The scream trapped in his throat had escaped through his eyes—sockets blown wide, eaten down to lacrimal ducts. Red hair clung to his scalp in bloody tufts, the sole identifier in this butcher’s gallery.
A force wrenched my consciousness back. My head snapped upright as I staggered.
Quickpaw loomed inches from my face, pupils blown. “Well?!”
“Dead.” The word tasted of grave dirt. “Torn apart. Scattered. Rotting.”
Her nose wrinkled. “How dead?”
“Legs-in-the-ferns, guts-in-the-mud dead. Crows got his eyes. Maggots wrote him a love letter.” I said as I frowned. “Been dead awhile.”
Quickpaw let out a whistle that sounded like a hyena with a kazoo. “Whisper’s gonna cream her panties when we drop this news. Nothing gets her wetter than a corpse with panache.”
I absently brushed phantom grime from my palms. “Divination’s more scalpel than sledgehammer. Precision takes patience.”
“And yet here you are, carving answers out of thin air. Spicy.” Her grin was all knives.

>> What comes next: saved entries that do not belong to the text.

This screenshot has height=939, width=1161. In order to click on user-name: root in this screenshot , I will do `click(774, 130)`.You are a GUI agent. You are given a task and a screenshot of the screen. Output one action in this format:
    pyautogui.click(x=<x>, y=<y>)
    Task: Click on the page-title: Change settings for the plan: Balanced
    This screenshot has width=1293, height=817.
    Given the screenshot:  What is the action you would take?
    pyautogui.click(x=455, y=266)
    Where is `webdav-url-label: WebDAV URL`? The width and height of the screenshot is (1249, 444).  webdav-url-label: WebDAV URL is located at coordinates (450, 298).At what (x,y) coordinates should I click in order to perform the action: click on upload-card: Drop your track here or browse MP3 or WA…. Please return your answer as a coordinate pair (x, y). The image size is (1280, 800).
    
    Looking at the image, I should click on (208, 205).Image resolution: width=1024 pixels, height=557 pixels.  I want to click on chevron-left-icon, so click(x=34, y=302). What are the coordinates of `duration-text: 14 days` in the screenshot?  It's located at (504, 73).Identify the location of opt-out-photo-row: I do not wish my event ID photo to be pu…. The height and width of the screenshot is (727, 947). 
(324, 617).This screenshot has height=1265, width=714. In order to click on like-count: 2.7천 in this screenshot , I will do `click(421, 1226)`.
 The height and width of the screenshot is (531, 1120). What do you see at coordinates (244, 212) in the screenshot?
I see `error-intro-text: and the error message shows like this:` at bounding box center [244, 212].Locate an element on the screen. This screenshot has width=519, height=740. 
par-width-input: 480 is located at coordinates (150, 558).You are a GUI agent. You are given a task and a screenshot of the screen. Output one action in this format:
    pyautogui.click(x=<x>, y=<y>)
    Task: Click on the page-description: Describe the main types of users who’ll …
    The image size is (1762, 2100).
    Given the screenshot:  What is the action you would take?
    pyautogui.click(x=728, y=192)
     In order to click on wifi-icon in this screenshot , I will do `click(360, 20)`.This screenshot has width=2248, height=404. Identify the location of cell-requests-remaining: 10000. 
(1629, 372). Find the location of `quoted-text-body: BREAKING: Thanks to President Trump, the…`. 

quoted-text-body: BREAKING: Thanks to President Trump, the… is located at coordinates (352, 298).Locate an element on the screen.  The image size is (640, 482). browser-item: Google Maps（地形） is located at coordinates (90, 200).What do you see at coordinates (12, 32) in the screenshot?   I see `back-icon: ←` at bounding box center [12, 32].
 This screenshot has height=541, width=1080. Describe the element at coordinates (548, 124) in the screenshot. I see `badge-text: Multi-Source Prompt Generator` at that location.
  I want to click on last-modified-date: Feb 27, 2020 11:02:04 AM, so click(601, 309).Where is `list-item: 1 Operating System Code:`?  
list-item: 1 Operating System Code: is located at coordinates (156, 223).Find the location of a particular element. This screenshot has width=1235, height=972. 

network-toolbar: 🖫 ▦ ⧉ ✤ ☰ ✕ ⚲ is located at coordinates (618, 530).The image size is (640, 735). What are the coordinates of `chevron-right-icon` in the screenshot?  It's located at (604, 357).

Good. That should make me valuable to them—enough to squeeze out some juicy intel. The more I played a diviner, the more leverage I’d have to pry secrets from Whisper’s cold, greedy hands. And I was very interested in this Thibault. With Iron locked behind Iron Pact bars, he might be my only lead. Elven accent, Drakkari pedigree? Prime suspect for either the elves or the cultists. Maybe both? Oh, he’d be my new best friend.
Right after I cut out his tongue.
Too early to draw lines between dots, though.
“Soooo… can you also sniff out where the forest dumped his leftovers?” Quickpaw fluttered her lashes, a pantomime of innocence.
The vision had been thick with trees. One glance at Alice, and she nodded.
I just smiled, puffed up, smug as a cat in a fishery.
“Sweetcheeks,” I purred, “I could find his childhood teddy bear in that meat pile.”